[Reading passage — start]

Inflammation: An unsuspected killer. One in a series of posts discussing the impact of ten topics framed by ‘Insights of the Decade’ from the December 17, 2010 special issue of Science Magazine: Inflammation, climatology, tricks of light, alien planets, the microbiome, cell development, Martian water, the DNA time machine, cosmology and epigenetics.
Lists of a ‘top ten’ of anything are anathema to some people. The validity of such listing is usually questionable. Yet lists are undeniably popular. In this bewildering world of information at our fingertips, perhaps they are even necessary. We can’t think about everything but ‘top ten’ might be memorable. In any case, Science is one of the foremost science publications in the world. It’s an excellent source for a framework about significant work in the sciences. Unfortunately the original articles are now behind a paywall. They won’t be reproduced here, but their gist is present. I’ll try to put them in context and specifically within the Impact Areas of SciTechStory.
Almost everybody knows about inflammation. If you know about germs and you’ve cut yourself, you know that the cut can become infected. It becomes reddish, swollen – inflamed. Inflammation may be uncomfortable, but everyone knows that it’s the body fighting back, destroying the germs and helping the cut to heal. Inflammation is a good thing, so everybody thought.

[Reading passage — finish]
[Records shown — start]

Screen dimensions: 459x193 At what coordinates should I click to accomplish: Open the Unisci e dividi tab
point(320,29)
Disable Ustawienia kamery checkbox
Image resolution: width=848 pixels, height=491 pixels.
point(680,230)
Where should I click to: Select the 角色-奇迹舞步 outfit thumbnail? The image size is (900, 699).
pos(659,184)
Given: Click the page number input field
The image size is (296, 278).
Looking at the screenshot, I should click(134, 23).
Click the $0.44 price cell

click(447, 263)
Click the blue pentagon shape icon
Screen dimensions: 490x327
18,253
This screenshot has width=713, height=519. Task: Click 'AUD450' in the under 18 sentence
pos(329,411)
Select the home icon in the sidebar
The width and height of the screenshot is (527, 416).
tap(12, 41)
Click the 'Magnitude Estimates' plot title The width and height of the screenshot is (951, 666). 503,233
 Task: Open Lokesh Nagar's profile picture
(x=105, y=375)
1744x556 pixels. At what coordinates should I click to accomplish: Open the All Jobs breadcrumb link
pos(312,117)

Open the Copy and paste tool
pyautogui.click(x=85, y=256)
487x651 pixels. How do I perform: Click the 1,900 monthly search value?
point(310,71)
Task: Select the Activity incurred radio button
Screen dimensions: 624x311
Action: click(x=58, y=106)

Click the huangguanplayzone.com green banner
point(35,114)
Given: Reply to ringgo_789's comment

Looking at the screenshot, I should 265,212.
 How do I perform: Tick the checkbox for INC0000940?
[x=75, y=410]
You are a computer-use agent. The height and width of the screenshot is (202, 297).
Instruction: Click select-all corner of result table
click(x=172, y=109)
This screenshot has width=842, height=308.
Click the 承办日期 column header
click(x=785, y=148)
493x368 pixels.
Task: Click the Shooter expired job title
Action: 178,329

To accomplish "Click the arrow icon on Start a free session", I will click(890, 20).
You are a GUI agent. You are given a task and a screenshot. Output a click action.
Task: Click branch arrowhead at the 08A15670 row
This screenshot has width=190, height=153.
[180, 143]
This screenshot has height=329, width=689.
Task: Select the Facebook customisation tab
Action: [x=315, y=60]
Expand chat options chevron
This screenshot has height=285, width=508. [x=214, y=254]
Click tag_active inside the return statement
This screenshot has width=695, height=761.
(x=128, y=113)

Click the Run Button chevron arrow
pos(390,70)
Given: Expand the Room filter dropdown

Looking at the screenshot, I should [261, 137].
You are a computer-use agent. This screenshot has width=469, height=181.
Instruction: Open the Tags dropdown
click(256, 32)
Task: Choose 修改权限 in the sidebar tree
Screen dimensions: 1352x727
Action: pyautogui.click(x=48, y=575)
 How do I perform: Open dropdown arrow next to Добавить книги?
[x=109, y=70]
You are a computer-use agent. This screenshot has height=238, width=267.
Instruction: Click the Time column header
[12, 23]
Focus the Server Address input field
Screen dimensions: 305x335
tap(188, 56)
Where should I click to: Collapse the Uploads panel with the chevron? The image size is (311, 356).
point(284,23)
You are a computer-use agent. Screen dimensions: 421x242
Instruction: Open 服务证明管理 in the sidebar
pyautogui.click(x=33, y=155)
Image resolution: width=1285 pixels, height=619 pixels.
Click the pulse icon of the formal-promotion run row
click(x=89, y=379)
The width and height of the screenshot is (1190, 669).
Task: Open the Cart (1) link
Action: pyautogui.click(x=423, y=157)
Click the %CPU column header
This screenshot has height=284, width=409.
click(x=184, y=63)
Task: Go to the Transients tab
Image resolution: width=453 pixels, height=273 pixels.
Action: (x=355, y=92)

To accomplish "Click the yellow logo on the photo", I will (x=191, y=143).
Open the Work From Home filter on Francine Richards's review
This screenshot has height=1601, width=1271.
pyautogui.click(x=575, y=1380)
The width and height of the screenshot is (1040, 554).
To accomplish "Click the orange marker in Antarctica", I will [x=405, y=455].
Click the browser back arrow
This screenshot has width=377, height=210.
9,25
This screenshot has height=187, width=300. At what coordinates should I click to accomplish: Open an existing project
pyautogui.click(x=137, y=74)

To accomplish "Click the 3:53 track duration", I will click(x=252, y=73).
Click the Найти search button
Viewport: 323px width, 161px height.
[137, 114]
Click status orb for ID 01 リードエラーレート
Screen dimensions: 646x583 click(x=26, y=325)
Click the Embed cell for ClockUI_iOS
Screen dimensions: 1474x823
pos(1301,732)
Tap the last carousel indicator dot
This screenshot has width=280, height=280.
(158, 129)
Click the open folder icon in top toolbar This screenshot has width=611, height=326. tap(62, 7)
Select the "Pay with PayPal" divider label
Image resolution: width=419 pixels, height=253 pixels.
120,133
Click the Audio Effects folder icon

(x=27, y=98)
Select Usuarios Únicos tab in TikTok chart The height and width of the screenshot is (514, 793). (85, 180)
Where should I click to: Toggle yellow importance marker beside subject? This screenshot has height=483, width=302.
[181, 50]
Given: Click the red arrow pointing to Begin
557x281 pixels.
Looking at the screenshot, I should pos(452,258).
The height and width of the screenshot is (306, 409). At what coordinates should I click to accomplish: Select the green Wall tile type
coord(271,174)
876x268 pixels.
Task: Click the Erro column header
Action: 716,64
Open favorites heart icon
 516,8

[Records shown — finish]

Assigned task: In the inflammation text, copy the part between "Inflammation: An unsuspected" and "cosmology and epigenetics.", inclusive, swapping "killer" for "threat".

Problem solution:
Inflammation: An unsuspected threat. One in a series of posts discussing the impact of ten topics framed by ‘Insights of the Decade’ from the December 17, 2010 special issue of Science Magazine: Inflammation, climatology, tricks of light, alien planets, the microbiome, cell development, Martian water, the DNA time machine, cosmology and epigenetics.